### AVAILABLE RECORDS

--------

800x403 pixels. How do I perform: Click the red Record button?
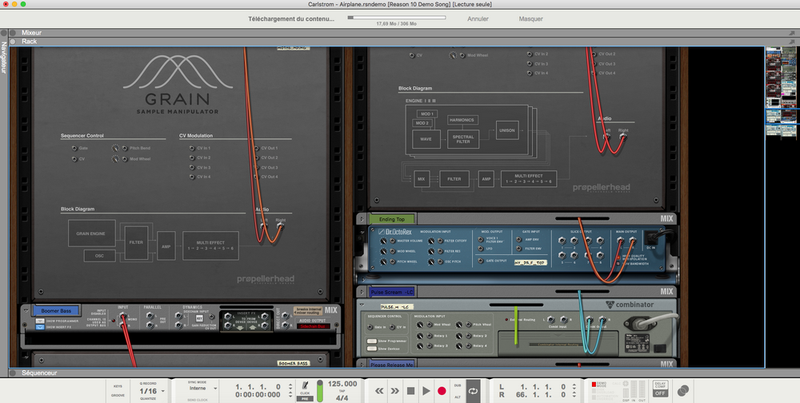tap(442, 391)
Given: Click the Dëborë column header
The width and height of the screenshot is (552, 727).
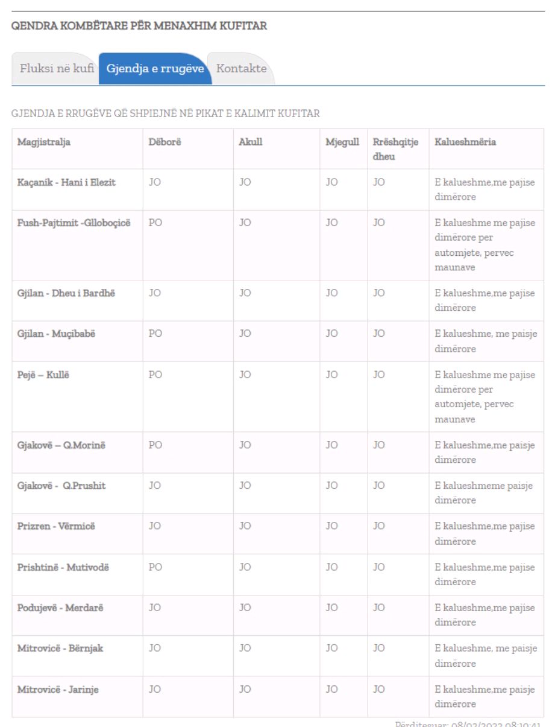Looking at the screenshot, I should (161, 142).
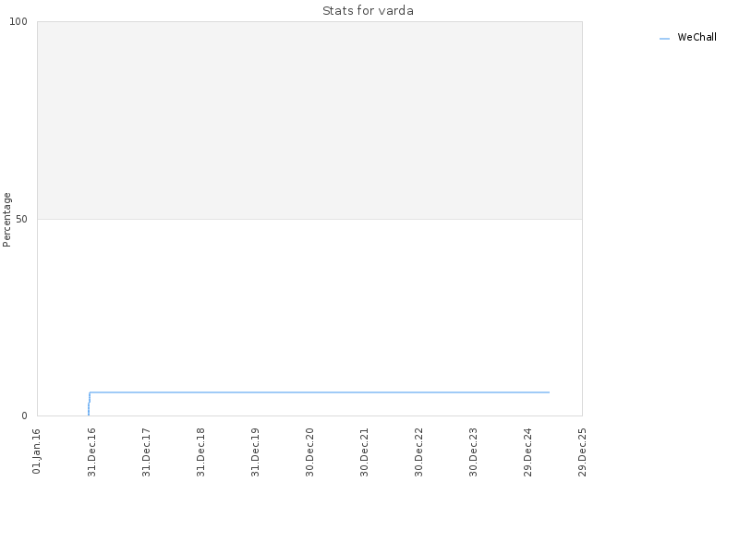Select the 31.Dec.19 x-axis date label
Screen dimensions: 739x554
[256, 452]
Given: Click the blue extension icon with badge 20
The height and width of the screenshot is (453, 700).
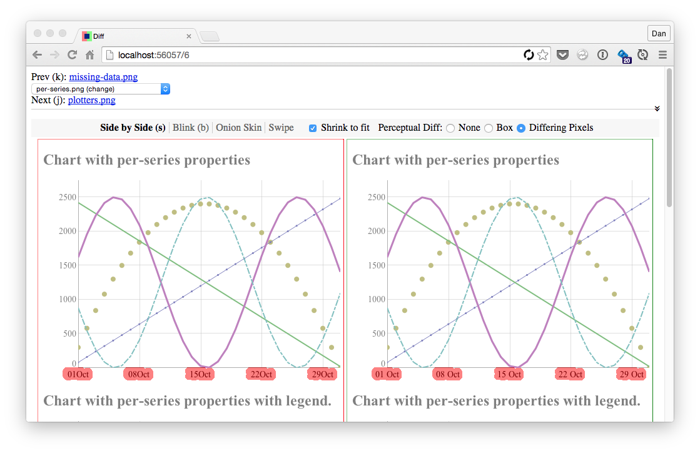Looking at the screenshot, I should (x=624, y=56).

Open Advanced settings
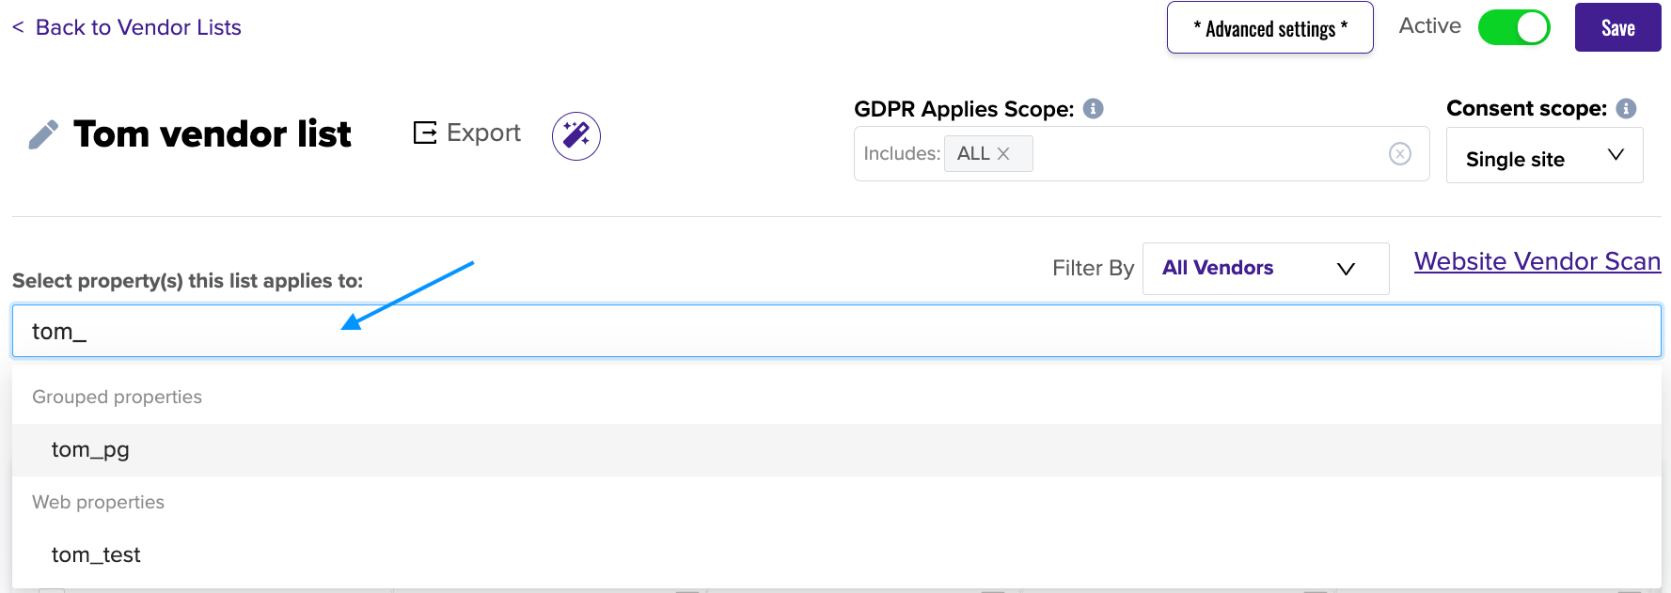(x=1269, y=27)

--------

### PROBLEM TO SOLVE
Every line above with the word "Given" is to be copied out.

### RESPONSE FOR THIS EXERCISE
Given: Click the Dëborë column header
Given: Click the blue extension icon with badge 20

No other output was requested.